◆ **Aim of the exercise**: Render the data as a Markdown table with the columns "No." and "Line", one row per line and blank lines left out, starting at the line that contains "Where should I click to: Click the 'the" and ending at the end of the data.

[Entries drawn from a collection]
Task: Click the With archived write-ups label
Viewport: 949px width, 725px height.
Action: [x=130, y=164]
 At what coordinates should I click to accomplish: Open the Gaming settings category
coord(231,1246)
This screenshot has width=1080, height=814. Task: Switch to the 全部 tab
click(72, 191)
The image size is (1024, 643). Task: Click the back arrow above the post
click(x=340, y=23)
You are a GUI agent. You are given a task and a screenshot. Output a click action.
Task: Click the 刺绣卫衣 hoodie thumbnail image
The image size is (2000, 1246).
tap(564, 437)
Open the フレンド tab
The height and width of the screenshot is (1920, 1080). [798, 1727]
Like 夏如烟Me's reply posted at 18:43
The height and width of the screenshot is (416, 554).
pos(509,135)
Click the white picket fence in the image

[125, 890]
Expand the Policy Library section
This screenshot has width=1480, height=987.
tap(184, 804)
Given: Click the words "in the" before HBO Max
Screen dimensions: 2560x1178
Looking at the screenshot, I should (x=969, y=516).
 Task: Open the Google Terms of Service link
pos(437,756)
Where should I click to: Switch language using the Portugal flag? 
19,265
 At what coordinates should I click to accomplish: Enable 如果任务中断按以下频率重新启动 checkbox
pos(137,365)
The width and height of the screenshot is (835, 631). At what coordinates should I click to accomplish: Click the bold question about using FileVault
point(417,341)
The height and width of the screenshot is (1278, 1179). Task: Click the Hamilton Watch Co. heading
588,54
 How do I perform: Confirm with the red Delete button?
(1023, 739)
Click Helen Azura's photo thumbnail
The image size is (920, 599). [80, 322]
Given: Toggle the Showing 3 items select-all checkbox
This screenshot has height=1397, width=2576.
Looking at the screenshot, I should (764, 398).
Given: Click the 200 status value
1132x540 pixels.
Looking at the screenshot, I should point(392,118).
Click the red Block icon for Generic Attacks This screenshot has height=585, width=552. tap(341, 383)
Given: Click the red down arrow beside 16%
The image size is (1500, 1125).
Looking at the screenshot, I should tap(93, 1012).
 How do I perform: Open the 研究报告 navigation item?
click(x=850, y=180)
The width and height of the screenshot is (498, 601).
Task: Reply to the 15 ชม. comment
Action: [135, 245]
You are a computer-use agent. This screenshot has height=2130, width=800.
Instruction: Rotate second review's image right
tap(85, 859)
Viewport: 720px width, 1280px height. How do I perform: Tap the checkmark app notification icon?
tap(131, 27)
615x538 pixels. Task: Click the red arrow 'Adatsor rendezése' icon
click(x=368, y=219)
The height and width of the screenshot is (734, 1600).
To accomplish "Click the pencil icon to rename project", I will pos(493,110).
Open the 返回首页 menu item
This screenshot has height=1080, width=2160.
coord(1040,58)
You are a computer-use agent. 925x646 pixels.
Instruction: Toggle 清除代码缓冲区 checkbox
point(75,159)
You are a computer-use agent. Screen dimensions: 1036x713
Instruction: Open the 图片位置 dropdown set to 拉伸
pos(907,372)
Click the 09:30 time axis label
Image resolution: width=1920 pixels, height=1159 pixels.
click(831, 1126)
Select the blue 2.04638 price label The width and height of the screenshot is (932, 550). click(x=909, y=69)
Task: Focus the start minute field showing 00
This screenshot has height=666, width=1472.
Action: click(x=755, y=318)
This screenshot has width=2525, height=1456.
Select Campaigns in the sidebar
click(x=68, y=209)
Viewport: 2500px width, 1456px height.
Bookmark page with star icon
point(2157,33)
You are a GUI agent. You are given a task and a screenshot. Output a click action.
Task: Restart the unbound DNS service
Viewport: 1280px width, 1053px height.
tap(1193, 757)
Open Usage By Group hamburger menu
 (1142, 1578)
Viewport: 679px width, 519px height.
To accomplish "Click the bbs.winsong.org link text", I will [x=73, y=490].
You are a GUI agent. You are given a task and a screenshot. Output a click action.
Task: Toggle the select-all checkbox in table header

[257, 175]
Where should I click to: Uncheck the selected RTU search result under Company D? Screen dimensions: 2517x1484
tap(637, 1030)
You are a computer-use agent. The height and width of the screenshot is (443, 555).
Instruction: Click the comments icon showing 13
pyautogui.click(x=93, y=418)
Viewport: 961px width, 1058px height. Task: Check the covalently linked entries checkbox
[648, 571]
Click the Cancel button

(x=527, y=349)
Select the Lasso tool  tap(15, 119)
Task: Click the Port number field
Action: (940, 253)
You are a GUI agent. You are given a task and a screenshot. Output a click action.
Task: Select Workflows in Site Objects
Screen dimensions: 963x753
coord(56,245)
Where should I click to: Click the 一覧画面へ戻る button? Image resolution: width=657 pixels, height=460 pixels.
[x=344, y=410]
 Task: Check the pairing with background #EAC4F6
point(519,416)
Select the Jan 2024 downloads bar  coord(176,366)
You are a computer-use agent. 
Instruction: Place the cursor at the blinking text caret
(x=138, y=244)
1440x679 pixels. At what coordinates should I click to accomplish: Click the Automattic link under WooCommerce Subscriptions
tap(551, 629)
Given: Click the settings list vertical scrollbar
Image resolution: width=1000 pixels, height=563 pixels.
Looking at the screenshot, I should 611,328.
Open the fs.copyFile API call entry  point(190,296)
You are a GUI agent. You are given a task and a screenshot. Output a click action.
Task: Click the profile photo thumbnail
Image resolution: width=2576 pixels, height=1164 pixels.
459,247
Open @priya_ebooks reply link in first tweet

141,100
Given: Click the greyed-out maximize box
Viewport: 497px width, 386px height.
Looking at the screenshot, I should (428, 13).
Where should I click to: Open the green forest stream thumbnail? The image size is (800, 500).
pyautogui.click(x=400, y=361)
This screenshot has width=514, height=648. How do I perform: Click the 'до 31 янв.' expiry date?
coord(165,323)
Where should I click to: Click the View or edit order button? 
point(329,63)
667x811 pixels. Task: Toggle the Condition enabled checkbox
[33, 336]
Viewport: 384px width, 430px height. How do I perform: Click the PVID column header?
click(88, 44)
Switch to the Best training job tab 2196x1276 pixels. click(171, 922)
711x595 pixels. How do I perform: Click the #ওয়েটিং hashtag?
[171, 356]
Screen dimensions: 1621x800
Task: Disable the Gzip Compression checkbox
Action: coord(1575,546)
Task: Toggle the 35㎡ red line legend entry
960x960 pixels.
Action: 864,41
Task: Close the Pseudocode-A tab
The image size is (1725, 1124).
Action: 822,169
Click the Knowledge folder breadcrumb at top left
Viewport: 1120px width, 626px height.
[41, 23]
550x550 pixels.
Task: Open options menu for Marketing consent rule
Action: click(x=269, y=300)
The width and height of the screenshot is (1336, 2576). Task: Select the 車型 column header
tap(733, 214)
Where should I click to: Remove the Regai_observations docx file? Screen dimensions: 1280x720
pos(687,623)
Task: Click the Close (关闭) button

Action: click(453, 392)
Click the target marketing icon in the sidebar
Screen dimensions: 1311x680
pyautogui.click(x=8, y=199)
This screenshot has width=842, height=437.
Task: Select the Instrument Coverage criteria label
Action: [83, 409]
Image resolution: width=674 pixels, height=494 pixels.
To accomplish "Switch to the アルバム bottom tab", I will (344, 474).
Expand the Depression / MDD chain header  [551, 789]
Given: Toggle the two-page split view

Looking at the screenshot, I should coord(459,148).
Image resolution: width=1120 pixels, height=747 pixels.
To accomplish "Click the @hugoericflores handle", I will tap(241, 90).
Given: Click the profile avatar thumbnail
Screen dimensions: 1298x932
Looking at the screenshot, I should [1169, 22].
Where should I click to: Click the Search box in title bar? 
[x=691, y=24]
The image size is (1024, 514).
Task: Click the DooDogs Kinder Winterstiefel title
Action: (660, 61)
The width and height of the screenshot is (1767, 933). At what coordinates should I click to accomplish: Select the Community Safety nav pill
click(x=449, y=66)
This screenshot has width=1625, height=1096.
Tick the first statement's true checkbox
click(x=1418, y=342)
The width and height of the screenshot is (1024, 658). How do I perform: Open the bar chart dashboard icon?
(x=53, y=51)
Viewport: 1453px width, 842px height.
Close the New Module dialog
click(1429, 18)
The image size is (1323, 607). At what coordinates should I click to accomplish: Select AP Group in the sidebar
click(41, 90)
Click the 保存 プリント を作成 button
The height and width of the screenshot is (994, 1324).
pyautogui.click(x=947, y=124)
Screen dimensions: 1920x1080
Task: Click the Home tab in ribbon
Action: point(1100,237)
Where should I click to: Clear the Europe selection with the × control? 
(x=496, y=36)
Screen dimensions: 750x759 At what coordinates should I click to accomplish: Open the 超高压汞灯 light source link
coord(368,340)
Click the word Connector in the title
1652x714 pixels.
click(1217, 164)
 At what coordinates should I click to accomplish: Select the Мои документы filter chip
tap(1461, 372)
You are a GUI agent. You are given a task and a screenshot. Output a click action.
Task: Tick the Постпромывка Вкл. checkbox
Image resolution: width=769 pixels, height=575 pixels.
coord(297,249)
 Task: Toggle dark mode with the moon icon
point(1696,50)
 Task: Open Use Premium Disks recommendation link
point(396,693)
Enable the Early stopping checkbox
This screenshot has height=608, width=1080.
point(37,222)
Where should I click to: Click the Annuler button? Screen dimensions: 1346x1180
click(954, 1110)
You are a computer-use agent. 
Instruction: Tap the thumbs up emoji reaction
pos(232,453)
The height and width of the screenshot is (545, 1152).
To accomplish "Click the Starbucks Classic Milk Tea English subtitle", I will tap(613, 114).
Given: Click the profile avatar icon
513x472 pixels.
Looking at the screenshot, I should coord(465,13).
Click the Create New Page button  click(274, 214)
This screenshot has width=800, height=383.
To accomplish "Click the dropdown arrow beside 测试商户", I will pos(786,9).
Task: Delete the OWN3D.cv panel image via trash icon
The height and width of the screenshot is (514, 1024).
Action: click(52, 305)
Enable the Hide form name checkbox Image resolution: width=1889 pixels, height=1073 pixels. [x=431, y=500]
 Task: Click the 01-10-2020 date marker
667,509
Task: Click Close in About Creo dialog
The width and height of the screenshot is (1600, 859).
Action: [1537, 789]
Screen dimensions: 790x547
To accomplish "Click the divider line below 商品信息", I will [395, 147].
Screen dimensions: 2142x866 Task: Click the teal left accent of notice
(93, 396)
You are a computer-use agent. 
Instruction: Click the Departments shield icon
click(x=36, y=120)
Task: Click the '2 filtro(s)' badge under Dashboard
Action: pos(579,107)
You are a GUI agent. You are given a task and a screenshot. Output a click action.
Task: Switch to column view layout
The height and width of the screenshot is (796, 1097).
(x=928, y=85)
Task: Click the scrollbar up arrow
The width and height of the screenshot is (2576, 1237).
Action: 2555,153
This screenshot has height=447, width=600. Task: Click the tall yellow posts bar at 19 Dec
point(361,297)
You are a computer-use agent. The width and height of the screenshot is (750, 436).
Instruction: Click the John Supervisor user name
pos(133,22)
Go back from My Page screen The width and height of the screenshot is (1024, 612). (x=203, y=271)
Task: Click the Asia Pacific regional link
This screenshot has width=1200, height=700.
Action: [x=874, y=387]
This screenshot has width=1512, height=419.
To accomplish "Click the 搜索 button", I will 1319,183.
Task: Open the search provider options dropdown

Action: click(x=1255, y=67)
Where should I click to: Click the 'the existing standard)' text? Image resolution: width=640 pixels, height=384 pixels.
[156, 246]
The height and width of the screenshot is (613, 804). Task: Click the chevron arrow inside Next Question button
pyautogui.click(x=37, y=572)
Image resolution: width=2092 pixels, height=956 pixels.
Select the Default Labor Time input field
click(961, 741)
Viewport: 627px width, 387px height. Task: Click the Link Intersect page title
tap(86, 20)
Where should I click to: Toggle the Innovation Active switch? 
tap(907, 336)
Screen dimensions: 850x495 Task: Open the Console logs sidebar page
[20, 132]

◆ **The solution**:
| No. | Line |
|---|---|
| 1 | Where should I click to: Click the 'the existing standard)' text? Image resolution: width=640 pixels, height=384 pixels. |
| 2 | [156, 246] |
| 3 | The height and width of the screenshot is (613, 804). Task: Click the chevron arrow inside Next Question button |
| 4 | pyautogui.click(x=37, y=572) |
| 5 | Image resolution: width=2092 pixels, height=956 pixels. |
| 6 | Select the Default Labor Time input field |
| 7 | click(961, 741) |
| 8 | Viewport: 627px width, 387px height. Task: Click the Link Intersect page title |
| 9 | tap(86, 20) |
| 10 | Where should I click to: Toggle the Innovation Active switch?  |
| 11 | tap(907, 336) |
| 12 | Screen dimensions: 850x495 Task: Open the Console logs sidebar page |
| 13 | [20, 132] |